Method: This paper proposes a contactless, over-the-air (OTA) channel measurement–based fast defect localization paradigm. We formulate IRS defect diagnosis as an adaptive “20 Questions” problem under noisy channel conditions and introduce two novel strategies: sorted posterior matching (sortPM) and low-complexity binary diagnosis, integrating robust active querying, Bayesian posterior updating, and binary search theory.
Results: Simulations demonstrate that the proposed approach achieves high-precision localization in logarithmic measurement rounds, significantly outperforming exhaustive search. It strikes an optimal trade-off among localization accuracy, robustness to channel noise, and computational efficiency.
📝 Abstract
Due to circuit failures, defective elements that cannot adaptively adjust the phase shifts of their impinging signals in a desired manner may exist on an intelligent reflecting surface (IRS). Traditional way to locate these defective IRS elements requires a thorough diagnosis of all the circuits belonging to a huge number of IRS elements, which is practically challenging. In this paper, we will devise novel approaches under which a transmitter sends known pilot signals and a receiver localizes all the defective IRS elements just based on its over-the-air measurements reflected from the IRS. Specifically, given any set of IRS elements, we propose an efficient method to process the received signals to determine whether this cluster contains defective elements or not with a very high accuracy probability.

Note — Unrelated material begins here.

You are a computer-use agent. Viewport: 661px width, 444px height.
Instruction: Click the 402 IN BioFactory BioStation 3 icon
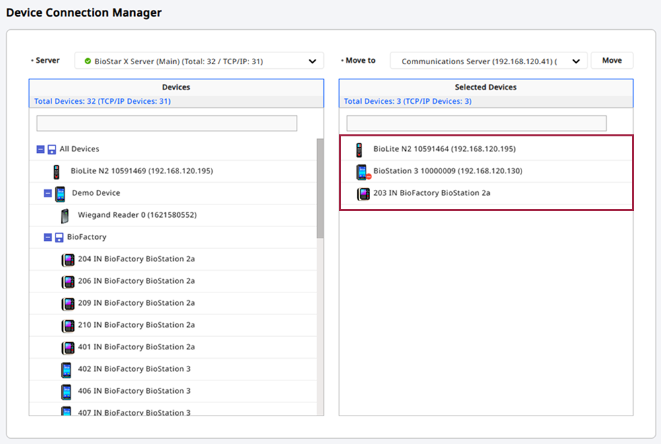click(66, 369)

Based on this method, we show that the over-the-air diagnosis problem belongs to the 20 questions problem, where we can adaptively change the query set at the IRS so as to localize all the defective elements as quickly as possible. Along this line, we first propose a sorted posterior matching (sortPM) based method according to the noisy 20 questions technique, which enables accurate diagnosis even if the answers about the existence of defective elements in some sets of interest are wrong at certain question and answer (Q&A) rounds due to the noisy received signals. Next, to reduce the complexity, we propose a bisection based method according to the noiseless 20 questions technique, which totally trusts the answer at each Q&A round and keeps removing half of the remaining region based on such answers. Via numerical results, we show that our proposed methods can exploit the over-the-air measurements to localize all the defective IRS elements quickly and accurately.